(SUPPLIED INFORMATION begins)
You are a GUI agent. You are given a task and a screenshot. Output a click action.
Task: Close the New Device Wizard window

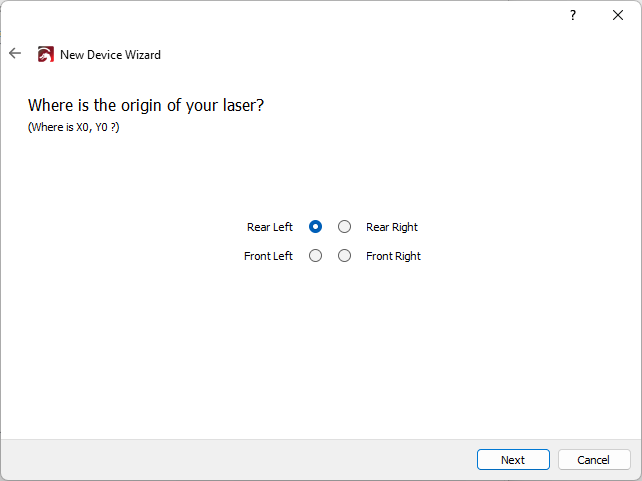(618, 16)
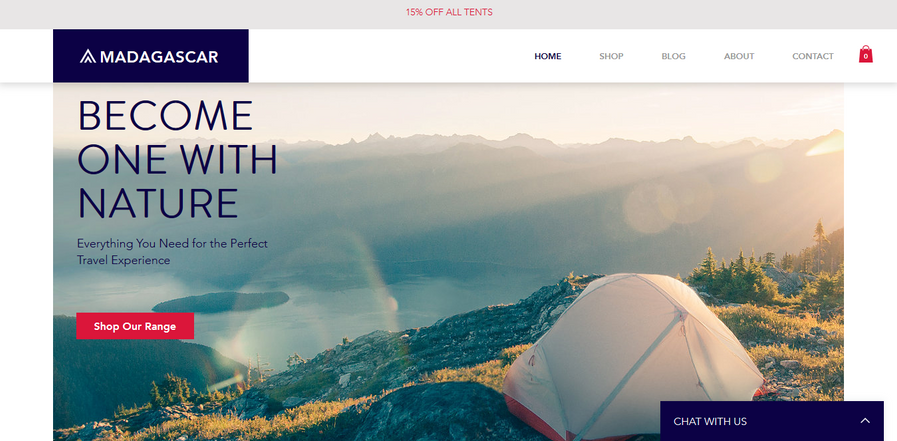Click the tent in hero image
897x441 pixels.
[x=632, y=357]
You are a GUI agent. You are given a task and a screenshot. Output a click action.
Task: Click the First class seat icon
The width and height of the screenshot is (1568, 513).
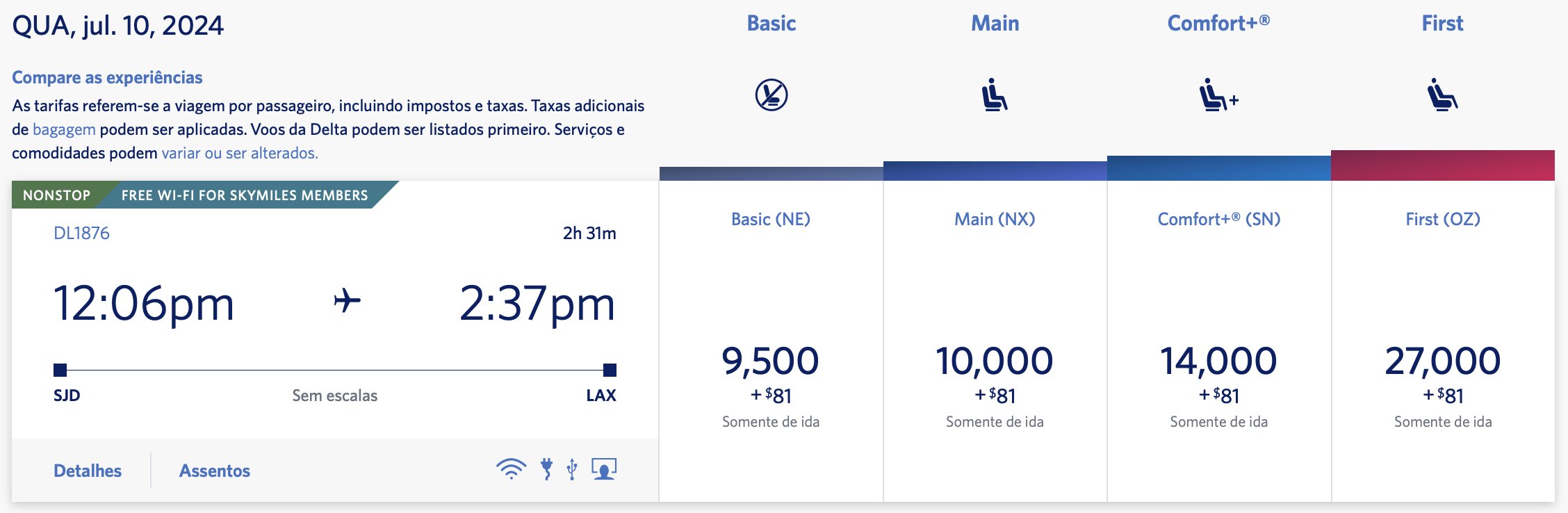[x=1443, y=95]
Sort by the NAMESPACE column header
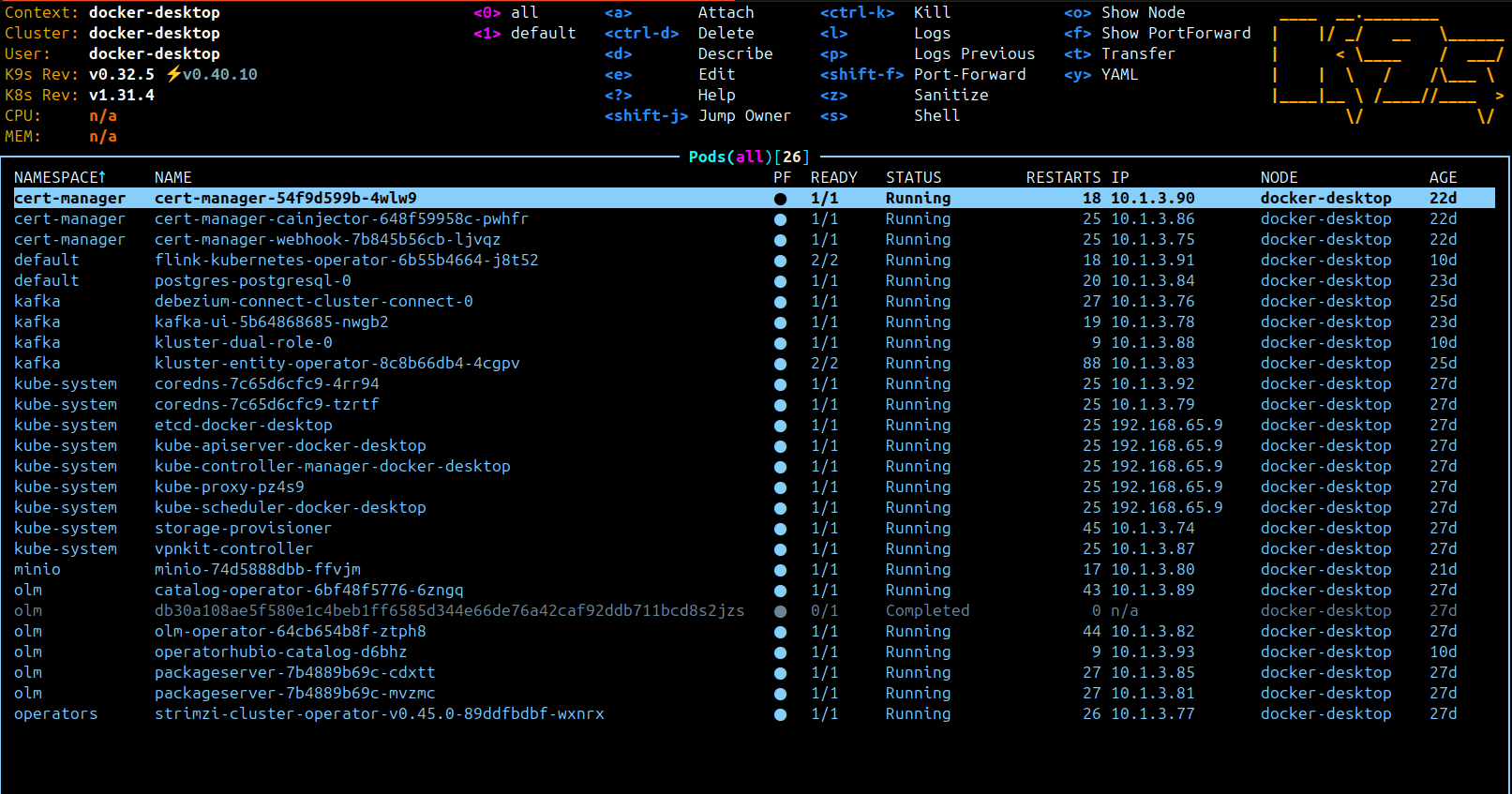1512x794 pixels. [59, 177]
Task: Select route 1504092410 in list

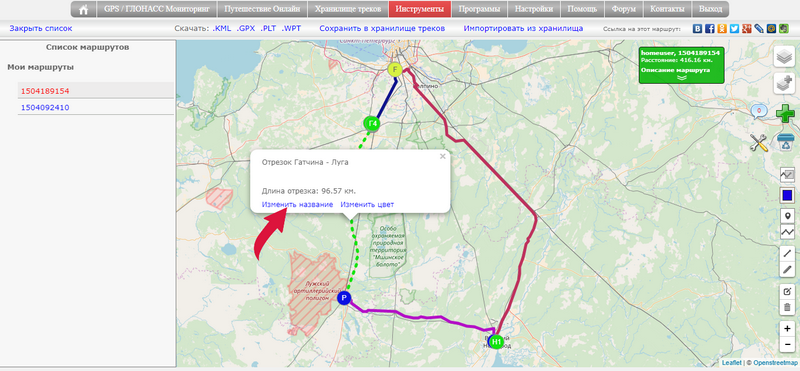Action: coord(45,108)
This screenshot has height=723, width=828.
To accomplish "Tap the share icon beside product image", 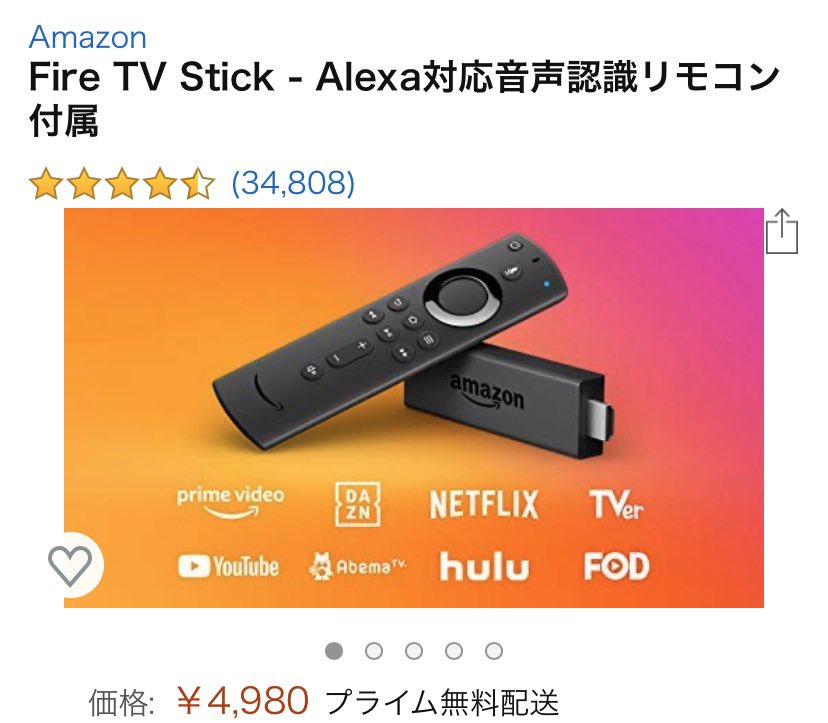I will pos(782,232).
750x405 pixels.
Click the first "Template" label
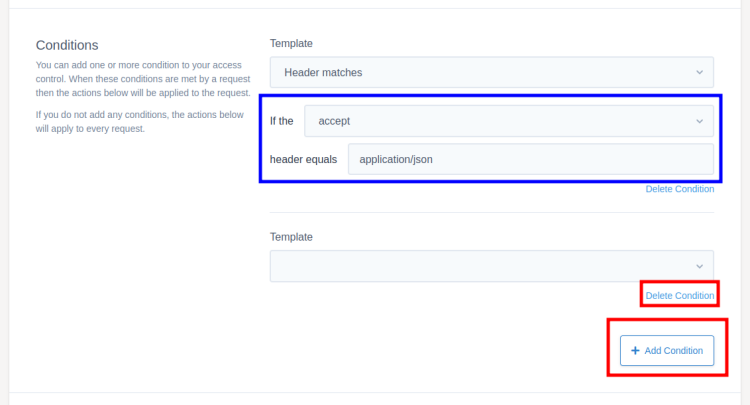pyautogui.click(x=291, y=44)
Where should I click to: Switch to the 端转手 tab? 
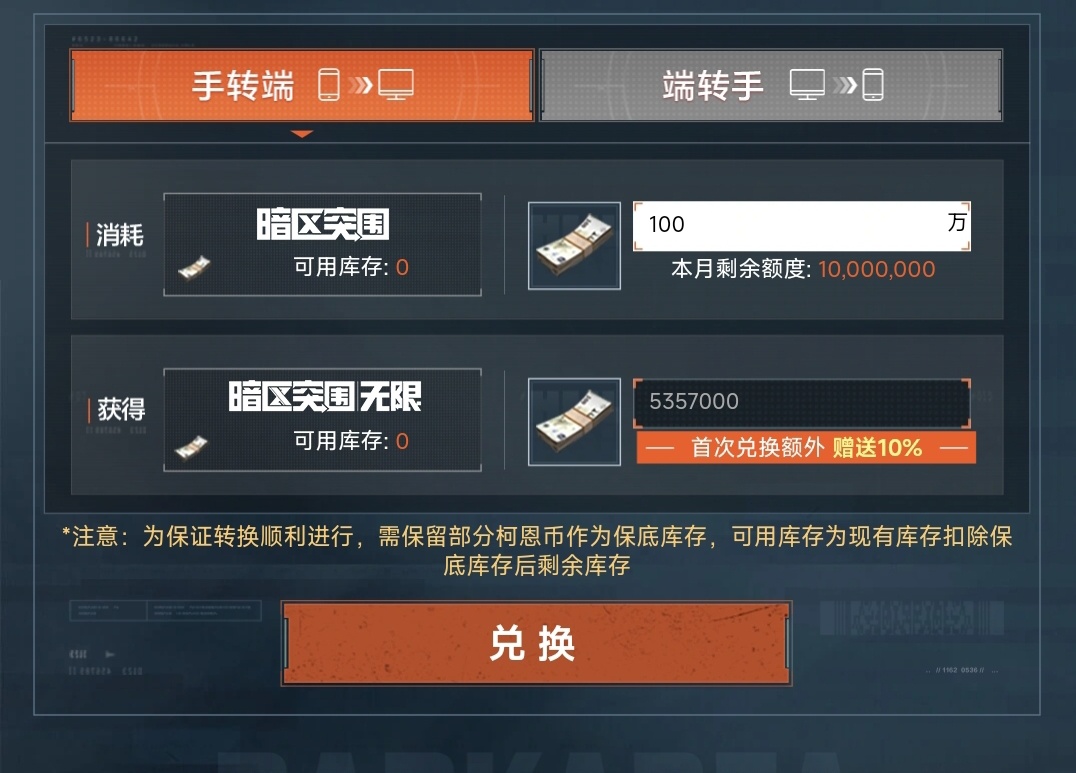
(SUPPLIED INFORMATION ends)
> [ACTIVITY] The answer must be an exact copy of the lines above, from the start of the records through the line with "Task: Click the First class seat icon", and of nothing else; no pictures belong in it.

> [SOLUTION]
You are a GUI agent. You are given a task and a screenshot. Output a click action.
Task: Close the New Device Wizard window

(618, 16)
Click the tent in hero image
897x441 pixels.
[x=632, y=357]
You are a GUI agent. You are given a task and a screenshot. Output a click action.
Task: Click the First class seat icon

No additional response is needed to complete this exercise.